The term honors course is a common label applied to courses, predominantly at the high school level, that are considered to be more academically challenging and prestigious. Students enrolled in honors courses generally receive greater academic recognition and possibly, if the course awards weighted grades, a numerical advantage when it comes to grading. Historically, honors courses have entailed more demanding college-preparatory coursework, and they were intended for the highest-achieving or most academically accelerated students in a school. In many cases, students need to meet certain prerequisites, such as a teacher recommendation or an average grade of B or higher in a previous course, to gain admission to an honors course. Honors courses may be the highest-level courses or “track” offered by the school, or they may be above “college prep” but below specialized courses such as Advanced Placement or International Baccalaureate. In some schools, however, Advanced Placement and International Baccalaureate courses will be considered the school’s “honors courses.”
It is important to note that there are no specific standards or universal definition for “honors courses.” Consequently, honors courses may vary greatly in design, content, quality, or academic challenge from school to school, and even from course to course within a school.

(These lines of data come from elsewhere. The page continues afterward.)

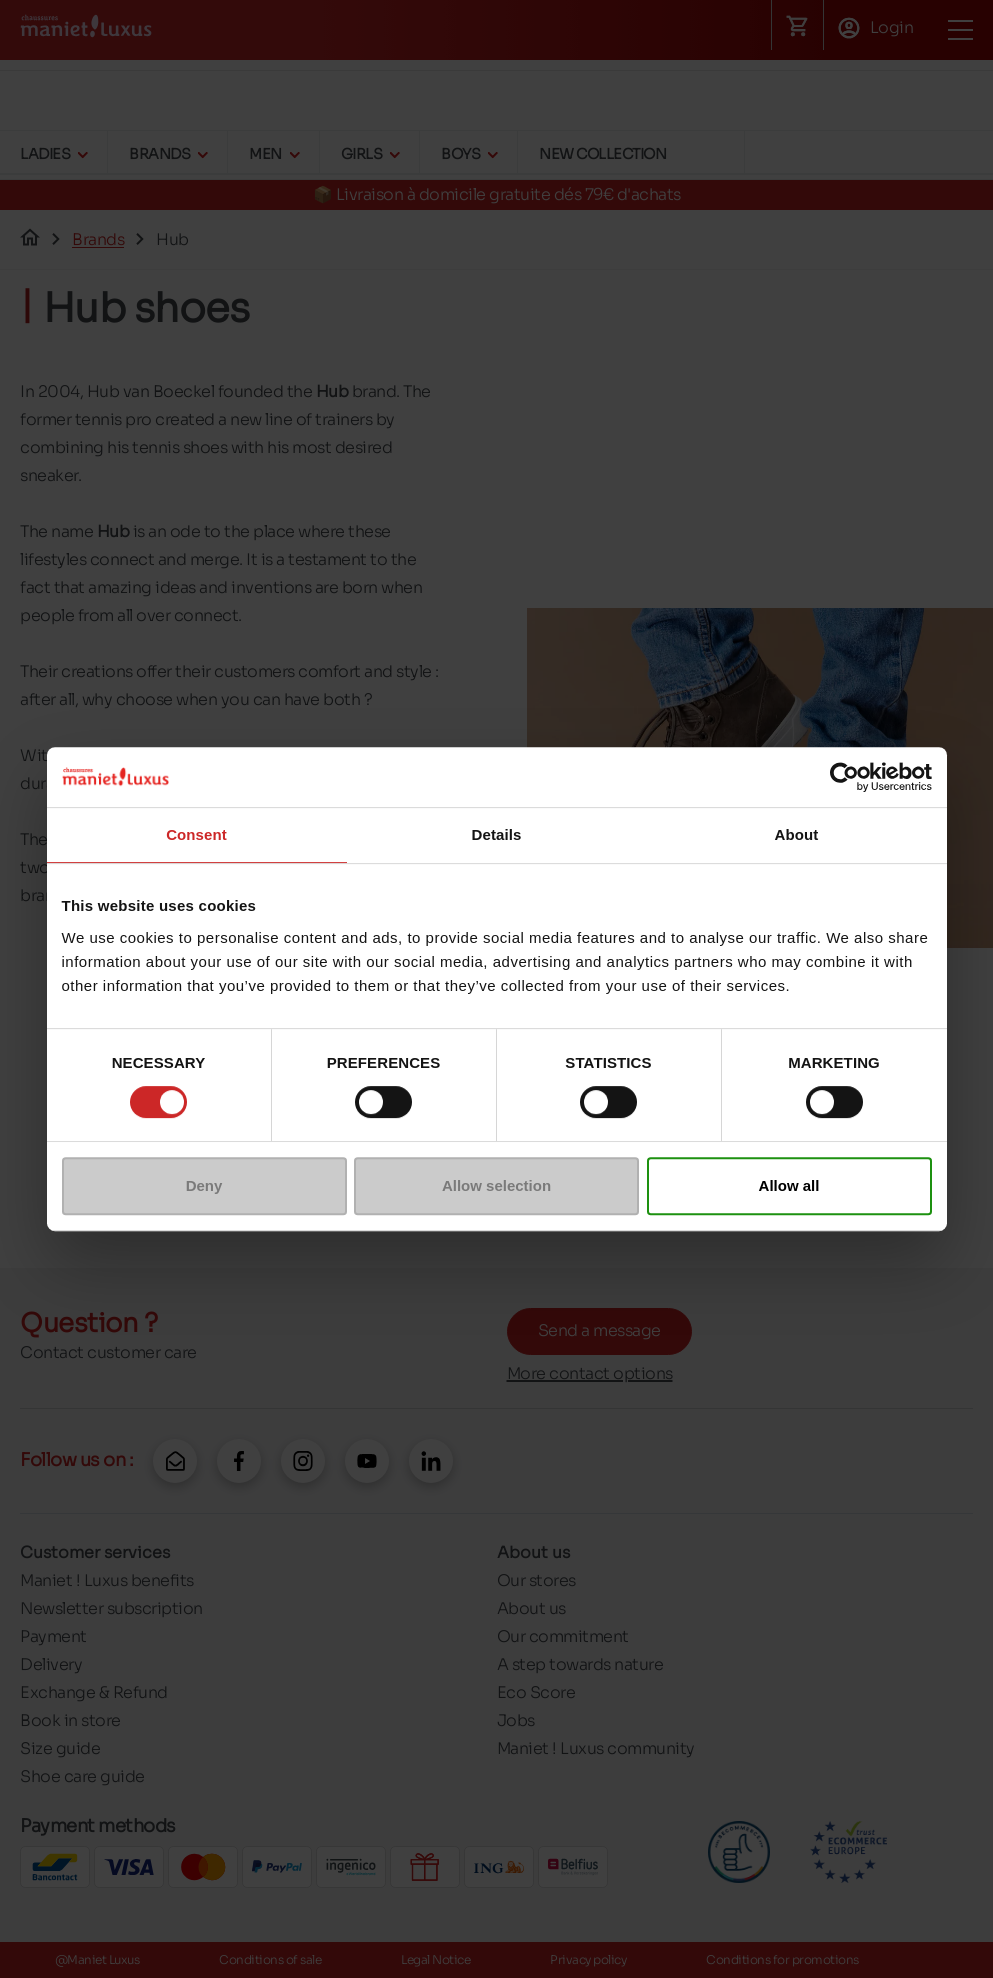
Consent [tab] (196, 834)
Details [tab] (497, 834)
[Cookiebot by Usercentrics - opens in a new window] (844, 777)
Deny (204, 1185)
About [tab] (797, 834)
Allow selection (496, 1185)
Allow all (789, 1185)
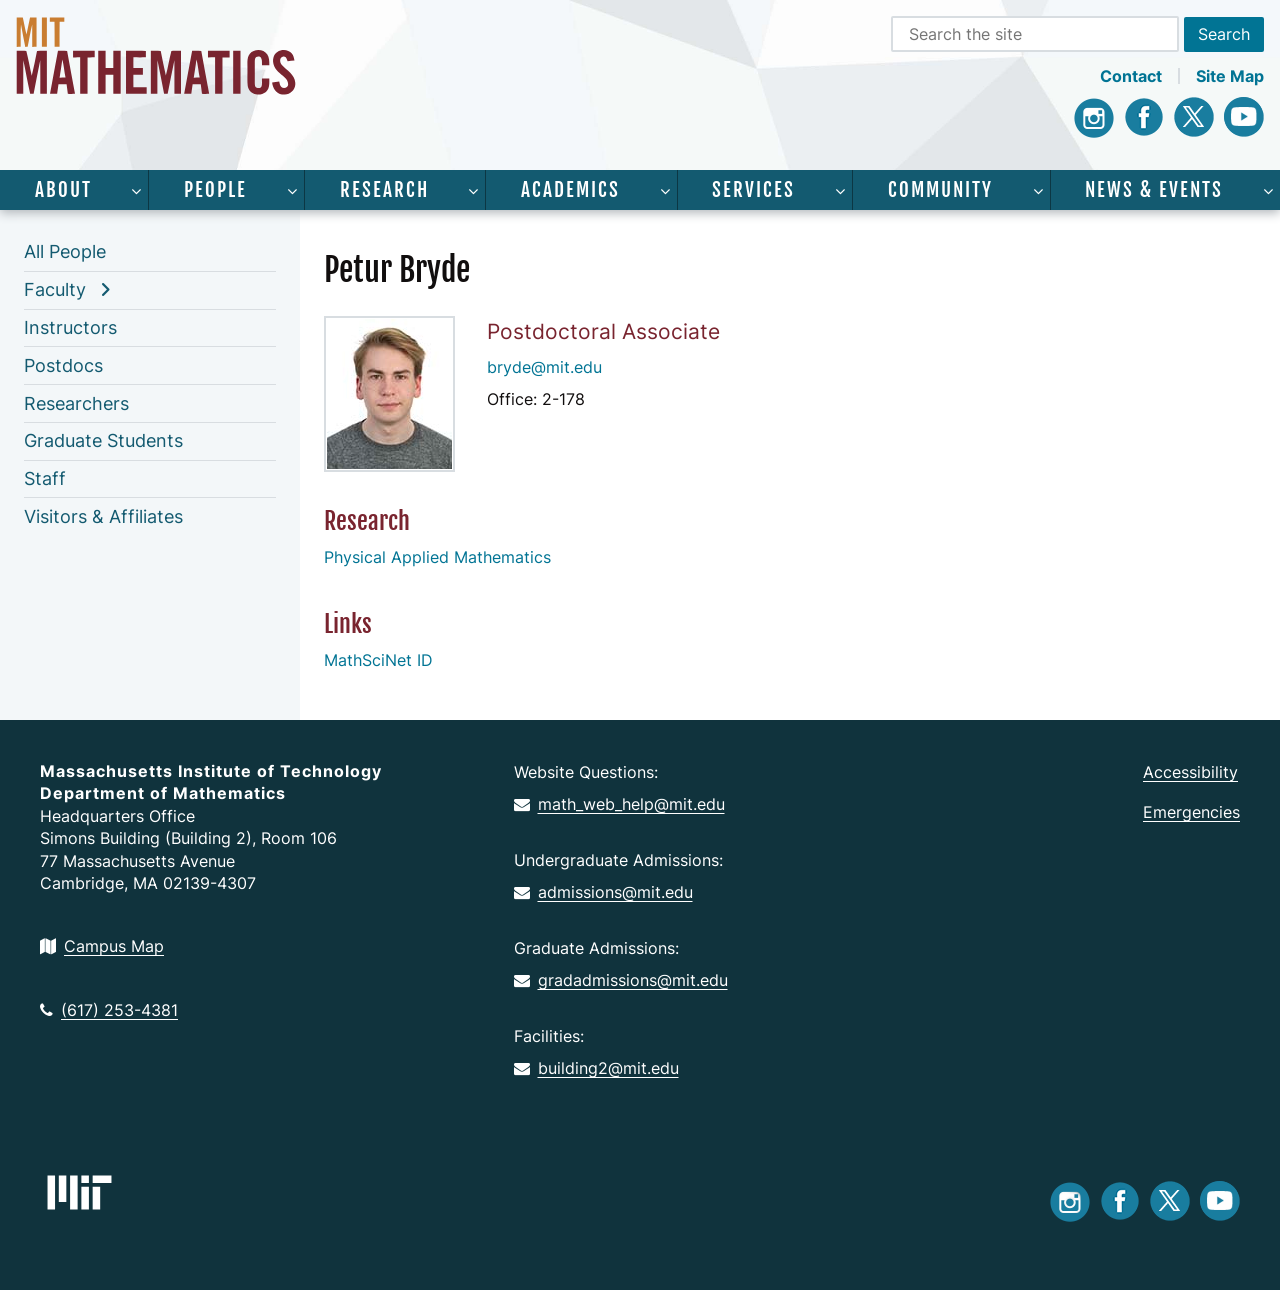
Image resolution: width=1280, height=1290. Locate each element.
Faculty (55, 289)
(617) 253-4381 (109, 1010)
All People (65, 251)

One common alternative to traditional honors courses is the honors challenge, or the practice of offering higher-level or more academically challenging assignments, coursework, and learning opportunities in a “heterogeneously grouped” or “mixed-ability” course—i.e., a course in which students of different abilities or levels of preparation are grouped together. In academic programs that do not have tiered course levels, honors challenges may be used in place of distinct honors courses.